[ Pobierz całość w formacie PDF ]
Lauren starła litery z czoła, ale został na nim brzydki, czerwony ślad. Jej oczy pełne były
gorących łez. Ogarnął ją gniew. A więc to tak wyobrażają sobie przyjazń?
- Wiecie co? Walcie się - warknęła. - Walcie się, kaszaloty!
- Co to miało być? - spytała ostrym tonem Ashley, odkładając na bok piterek z narzędziami
do manikiuru.
- Chyba wyraznie mówię, no nie? - Lauren podniosła jeszcze głos.
-Jezu, Lauren, wyluzuj. - A. A. próbowała załagodzić sytuację. - Przecież to tylko żart.
Ale Lauren miała już dość bycia obiektem żartów ze strony Kliki.
- Mam was gdzieś. Banda frajerek i tyle. - Mówiła coraz szybciej i głośniej. Nagle poczuła
się bezkompromisowa i - wolna. Wszystkie urazy, które nagromadziły się przez lata
gnębienia oraz prześladowań, kiedy na przemian traktowały ją niczym powietrze lub
dokuczały jej bezlitośnie - a pamiętała też doskonale, jak smakowała ziemia, którą musiała
jeść - i jeszcze te wstrętne kłamstwa, które rozpowszechniały na jej temat, kiedy tak się
starała, żeby być do nich podobna: o przeszczepie ze świńskiego ryja, o mafii... Fala
goryczy wezbrała w niej i nic już nie zdołałoby jej powstrzymać. - Coś wam powiem: żal
mi was. Cała ta wasza Klika" to jeden wielki kit. Lili nawet nie może kichnąć, jeżeli nie
spyta Ashley o pozwolenie. A. A. dostaje świra na widok każdego faceta, a Ashley... Ty, ty
po prostu jesteś podła. Mogłabyś być fajną, miłą osobą. Ale nie, ty specjalnie uwzięłaś się,
żeby wszystkim robić na złość. Jesteś zarozumiałą, wstrętną żmiją.

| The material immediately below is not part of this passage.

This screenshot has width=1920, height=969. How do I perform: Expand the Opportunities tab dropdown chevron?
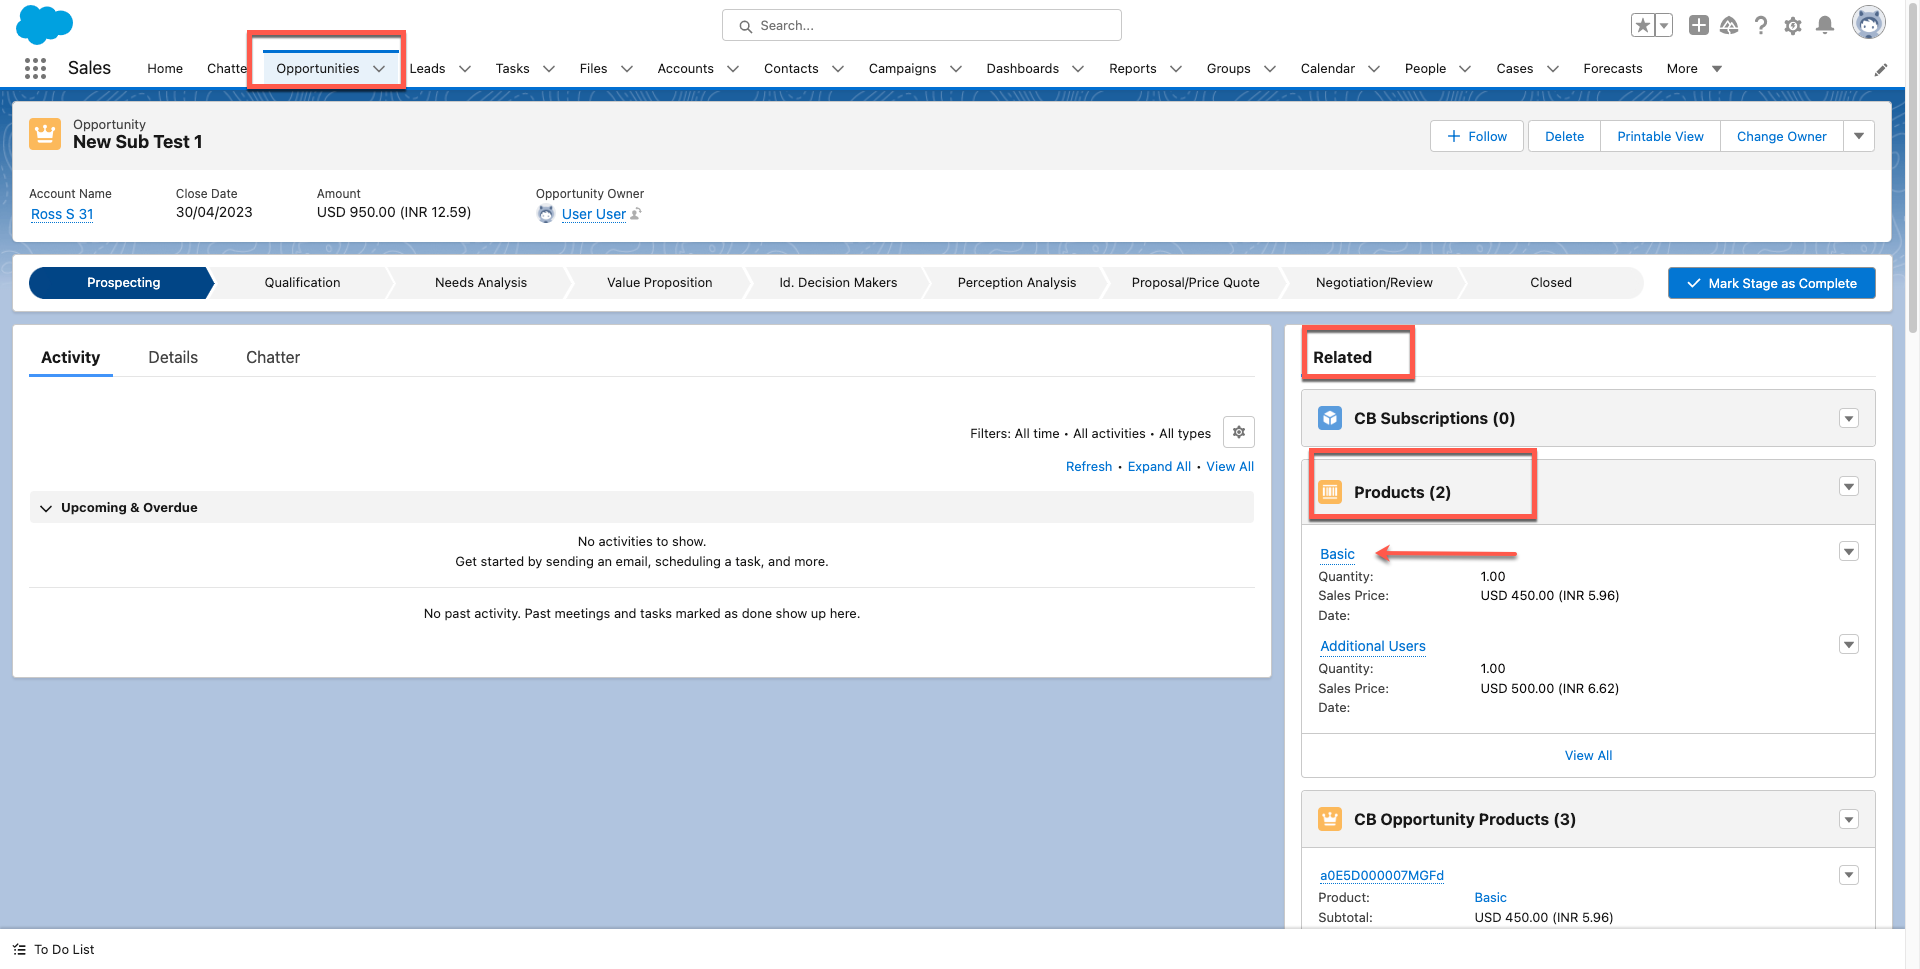click(x=379, y=69)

No, wyrzuciła to z siebie. Niech mają za swoje. Odetchnęła głęboko i czekała, aż niebo
spadnie jej na głowę. Jednak nic się nie wydarzyło. Powiedziała im dokładnie to, co o nich
myślała, i żyje. Tylko co dalej?
Cisza, jaka zapanowała, była wprost nie do zniesienia. Dziewczyny siedziały jak porażone
wybuchem Lauren. Lili pobladła jak prześcieradło, A. A. unikała jej wzroku.
Tylko Ashley po prostu wstała i podciągnęła spodnie od piżamy. Nawet świeżo po
obudzeniu była taka ładna, trochę tylko potargana, co jeszcze dodawało jej uroku. Lauren
doskonale zdawała sobie sprawę, że ona sama wygląda okropnie, z włosami
przygniecionymi od snu, skołtunionymi od przewracania się w łóżku. I jeszcze te przeklęte
okulary. Znowu czuła się tym samym, brzydkim, paskudnym wręcz kaczątkiem, co kiedyś.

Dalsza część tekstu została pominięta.